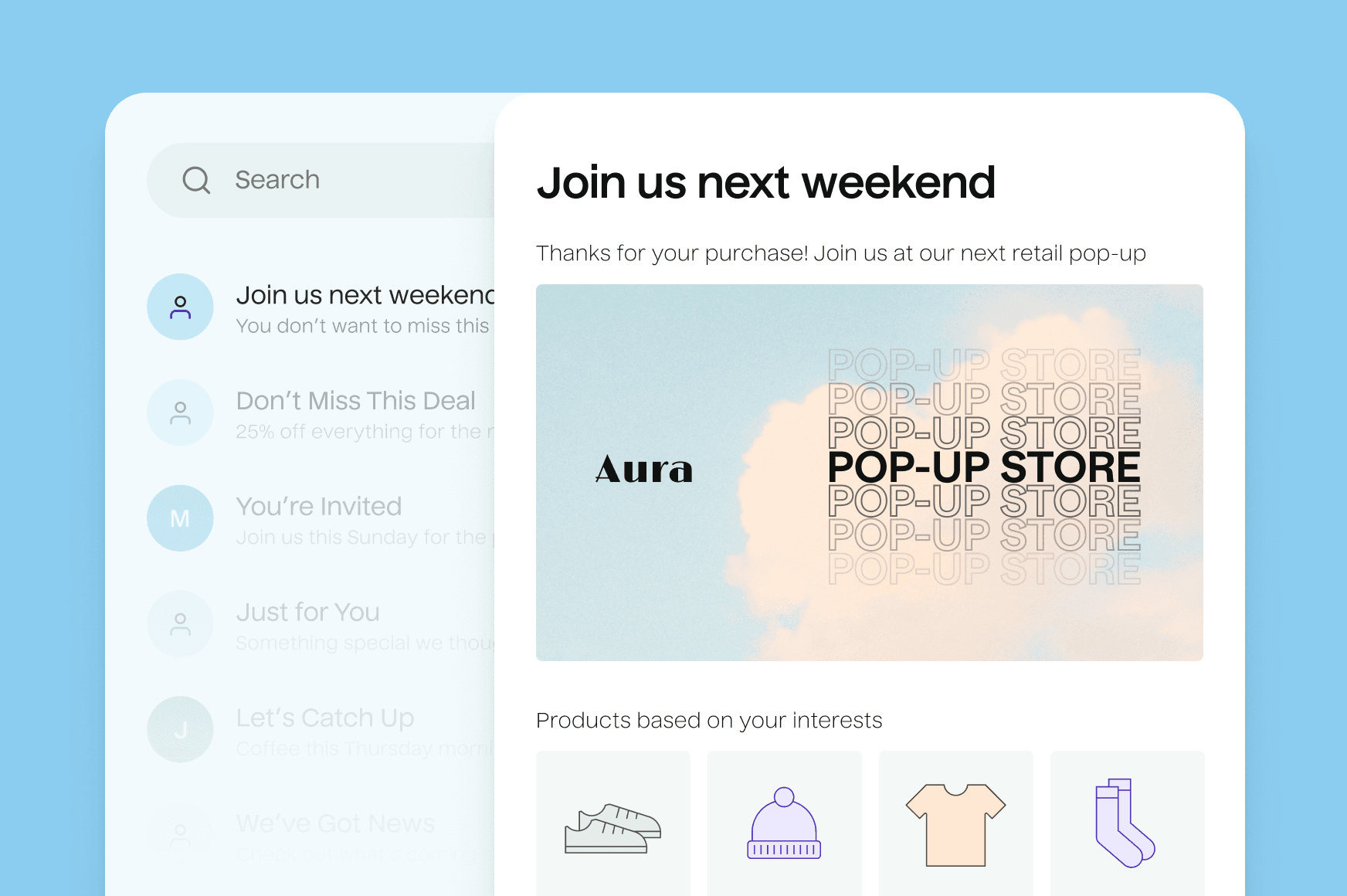The width and height of the screenshot is (1347, 896).
Task: Select the person avatar beside Just for You
Action: coord(180,624)
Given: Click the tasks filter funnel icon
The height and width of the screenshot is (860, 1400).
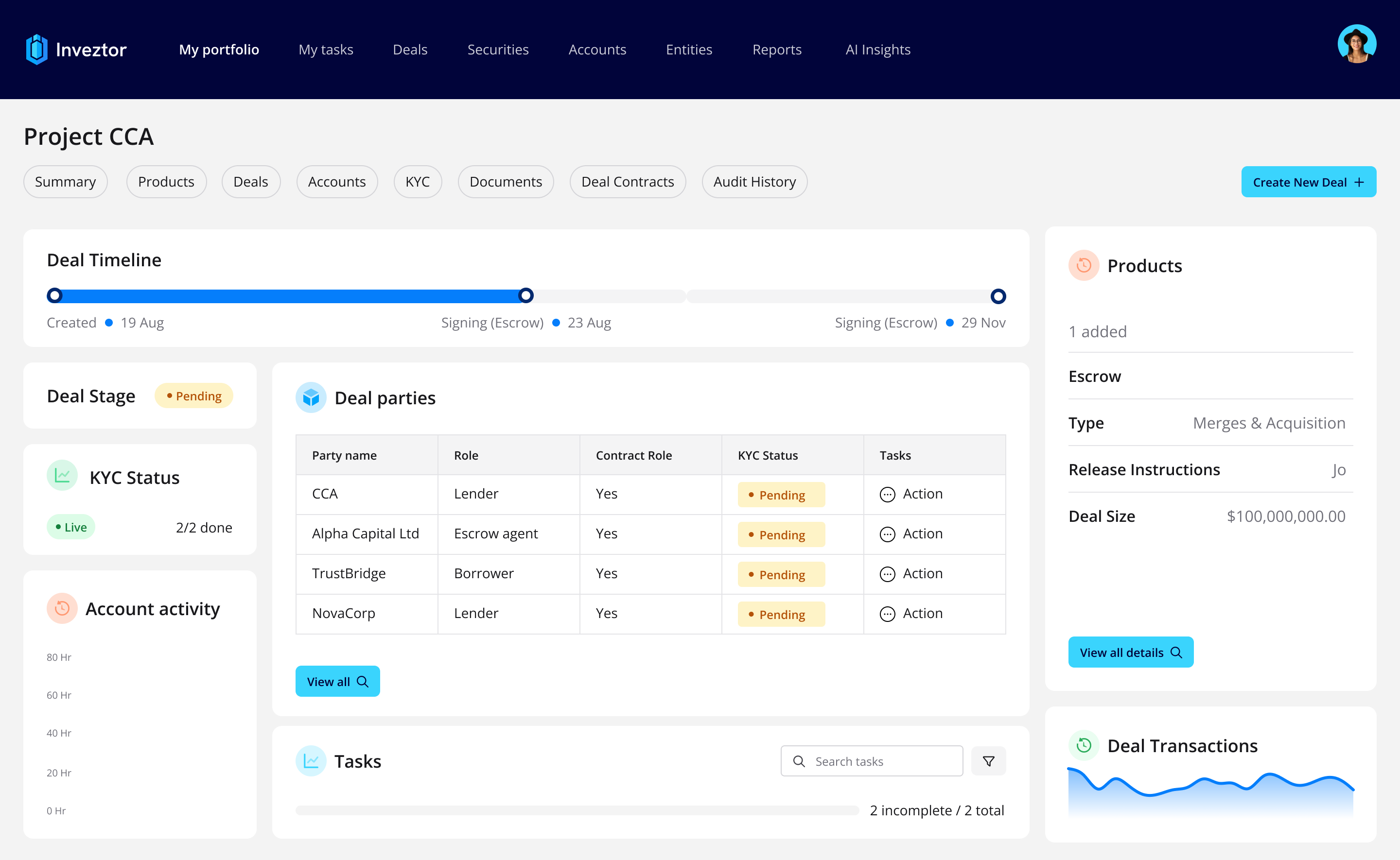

########################################

Could you write these items out again, switching "funnel icon" to "funnel symbol", leaving every other word as it is and omitting the pictures?

The width and height of the screenshot is (1347, 896).
Task: Select the person avatar beside Just for You
Action: coord(180,624)
Given: Click the tasks filter funnel symbol
The height and width of the screenshot is (860, 1400).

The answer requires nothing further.